▸ **What is expected**
Some lines of these records may hold the word "will"; state how many, using only the number.

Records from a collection
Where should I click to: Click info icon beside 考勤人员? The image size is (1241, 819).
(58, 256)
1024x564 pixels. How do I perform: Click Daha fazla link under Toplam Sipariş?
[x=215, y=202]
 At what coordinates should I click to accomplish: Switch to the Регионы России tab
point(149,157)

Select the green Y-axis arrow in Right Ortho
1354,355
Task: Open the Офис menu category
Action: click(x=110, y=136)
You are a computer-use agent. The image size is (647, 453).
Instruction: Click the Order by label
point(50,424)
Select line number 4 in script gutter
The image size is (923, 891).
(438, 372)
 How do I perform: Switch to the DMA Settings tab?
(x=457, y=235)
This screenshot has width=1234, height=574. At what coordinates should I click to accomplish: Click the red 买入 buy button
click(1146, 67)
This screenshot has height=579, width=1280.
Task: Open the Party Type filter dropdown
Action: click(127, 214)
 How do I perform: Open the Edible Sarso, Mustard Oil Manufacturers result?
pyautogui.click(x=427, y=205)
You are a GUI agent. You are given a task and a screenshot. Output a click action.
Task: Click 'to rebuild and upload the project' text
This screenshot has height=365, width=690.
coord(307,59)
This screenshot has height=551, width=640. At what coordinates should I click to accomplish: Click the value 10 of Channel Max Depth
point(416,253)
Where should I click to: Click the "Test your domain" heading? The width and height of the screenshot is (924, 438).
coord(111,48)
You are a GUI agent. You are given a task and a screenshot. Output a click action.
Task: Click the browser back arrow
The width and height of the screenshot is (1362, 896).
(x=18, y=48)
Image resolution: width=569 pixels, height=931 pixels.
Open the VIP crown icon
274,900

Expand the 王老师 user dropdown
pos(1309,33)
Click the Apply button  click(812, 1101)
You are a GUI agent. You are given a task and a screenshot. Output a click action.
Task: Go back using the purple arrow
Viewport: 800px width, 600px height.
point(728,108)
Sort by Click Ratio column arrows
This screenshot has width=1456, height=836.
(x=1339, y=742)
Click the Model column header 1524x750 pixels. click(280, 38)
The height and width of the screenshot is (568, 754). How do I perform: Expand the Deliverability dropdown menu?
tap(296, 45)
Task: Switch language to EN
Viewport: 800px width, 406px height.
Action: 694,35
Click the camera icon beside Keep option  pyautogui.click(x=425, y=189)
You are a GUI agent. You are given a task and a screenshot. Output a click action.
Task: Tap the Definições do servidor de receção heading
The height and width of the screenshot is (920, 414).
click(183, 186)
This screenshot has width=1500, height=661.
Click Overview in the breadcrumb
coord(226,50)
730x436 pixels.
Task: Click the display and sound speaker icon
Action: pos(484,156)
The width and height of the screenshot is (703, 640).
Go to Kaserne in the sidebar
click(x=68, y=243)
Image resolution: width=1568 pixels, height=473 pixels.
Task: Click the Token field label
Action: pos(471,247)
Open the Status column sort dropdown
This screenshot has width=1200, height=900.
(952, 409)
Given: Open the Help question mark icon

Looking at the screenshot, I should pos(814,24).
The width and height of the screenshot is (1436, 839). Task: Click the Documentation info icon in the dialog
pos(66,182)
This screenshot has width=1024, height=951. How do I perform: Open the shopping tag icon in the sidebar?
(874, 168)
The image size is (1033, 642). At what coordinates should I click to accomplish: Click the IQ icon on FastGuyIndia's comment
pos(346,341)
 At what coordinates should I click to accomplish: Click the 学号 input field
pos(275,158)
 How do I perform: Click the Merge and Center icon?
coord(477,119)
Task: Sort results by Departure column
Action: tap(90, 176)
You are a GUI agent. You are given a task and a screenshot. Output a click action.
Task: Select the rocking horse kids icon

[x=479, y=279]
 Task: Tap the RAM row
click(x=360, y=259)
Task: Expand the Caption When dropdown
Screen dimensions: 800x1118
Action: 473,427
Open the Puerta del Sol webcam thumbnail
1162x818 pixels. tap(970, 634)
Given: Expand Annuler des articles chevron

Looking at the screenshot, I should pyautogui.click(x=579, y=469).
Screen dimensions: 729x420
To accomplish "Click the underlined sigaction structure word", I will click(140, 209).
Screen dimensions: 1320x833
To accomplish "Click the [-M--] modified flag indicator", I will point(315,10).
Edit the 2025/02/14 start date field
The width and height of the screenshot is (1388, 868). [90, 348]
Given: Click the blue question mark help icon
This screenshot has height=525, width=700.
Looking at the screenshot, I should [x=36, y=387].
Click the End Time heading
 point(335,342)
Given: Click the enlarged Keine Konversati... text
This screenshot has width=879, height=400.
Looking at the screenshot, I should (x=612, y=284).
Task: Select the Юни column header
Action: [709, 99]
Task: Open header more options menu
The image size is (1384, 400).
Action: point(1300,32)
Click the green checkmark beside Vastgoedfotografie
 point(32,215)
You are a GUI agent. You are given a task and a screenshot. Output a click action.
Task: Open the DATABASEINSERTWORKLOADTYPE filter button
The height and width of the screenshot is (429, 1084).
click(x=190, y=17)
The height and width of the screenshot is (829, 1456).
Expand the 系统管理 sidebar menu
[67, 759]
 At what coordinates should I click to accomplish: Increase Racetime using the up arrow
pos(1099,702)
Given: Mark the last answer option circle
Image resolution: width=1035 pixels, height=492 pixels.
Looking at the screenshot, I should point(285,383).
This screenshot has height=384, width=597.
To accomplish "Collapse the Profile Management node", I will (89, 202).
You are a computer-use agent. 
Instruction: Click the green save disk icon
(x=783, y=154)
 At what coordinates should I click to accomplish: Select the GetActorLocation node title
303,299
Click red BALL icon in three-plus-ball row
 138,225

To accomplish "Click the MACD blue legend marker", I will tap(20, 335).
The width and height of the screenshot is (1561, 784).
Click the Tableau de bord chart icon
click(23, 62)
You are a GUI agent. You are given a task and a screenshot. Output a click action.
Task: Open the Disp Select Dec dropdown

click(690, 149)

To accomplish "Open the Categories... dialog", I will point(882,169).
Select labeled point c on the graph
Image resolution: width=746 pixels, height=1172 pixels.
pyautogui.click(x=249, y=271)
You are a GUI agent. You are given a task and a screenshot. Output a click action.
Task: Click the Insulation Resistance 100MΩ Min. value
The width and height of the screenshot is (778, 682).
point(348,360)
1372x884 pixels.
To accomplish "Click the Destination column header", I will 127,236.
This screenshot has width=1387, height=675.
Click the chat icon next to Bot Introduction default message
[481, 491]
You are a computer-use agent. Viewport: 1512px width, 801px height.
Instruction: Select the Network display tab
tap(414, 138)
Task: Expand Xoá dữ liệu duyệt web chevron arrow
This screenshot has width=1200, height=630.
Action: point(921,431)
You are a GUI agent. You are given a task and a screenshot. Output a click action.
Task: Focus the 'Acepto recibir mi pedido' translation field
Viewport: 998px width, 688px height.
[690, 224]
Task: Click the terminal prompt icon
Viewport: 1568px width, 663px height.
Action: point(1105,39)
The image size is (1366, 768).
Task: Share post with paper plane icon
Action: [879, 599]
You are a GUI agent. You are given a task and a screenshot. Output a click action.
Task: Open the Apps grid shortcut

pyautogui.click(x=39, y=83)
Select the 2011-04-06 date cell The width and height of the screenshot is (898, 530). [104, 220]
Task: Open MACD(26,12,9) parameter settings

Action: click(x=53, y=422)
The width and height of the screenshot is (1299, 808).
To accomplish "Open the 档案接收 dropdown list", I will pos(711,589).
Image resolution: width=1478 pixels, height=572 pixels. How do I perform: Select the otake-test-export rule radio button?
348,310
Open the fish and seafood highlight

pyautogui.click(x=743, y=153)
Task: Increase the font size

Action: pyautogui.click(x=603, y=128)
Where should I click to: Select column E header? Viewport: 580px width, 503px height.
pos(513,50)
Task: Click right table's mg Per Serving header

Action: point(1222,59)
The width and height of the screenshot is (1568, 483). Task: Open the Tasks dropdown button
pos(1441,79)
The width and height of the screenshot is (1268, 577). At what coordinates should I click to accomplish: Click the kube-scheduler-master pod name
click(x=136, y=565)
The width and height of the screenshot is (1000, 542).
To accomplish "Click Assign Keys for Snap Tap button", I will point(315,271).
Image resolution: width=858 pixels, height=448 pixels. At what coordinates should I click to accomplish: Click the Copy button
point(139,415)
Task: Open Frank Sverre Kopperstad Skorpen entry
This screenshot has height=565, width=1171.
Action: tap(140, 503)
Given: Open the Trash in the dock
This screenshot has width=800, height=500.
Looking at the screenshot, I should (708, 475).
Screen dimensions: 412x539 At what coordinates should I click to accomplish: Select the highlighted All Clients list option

▸ **Response area**
8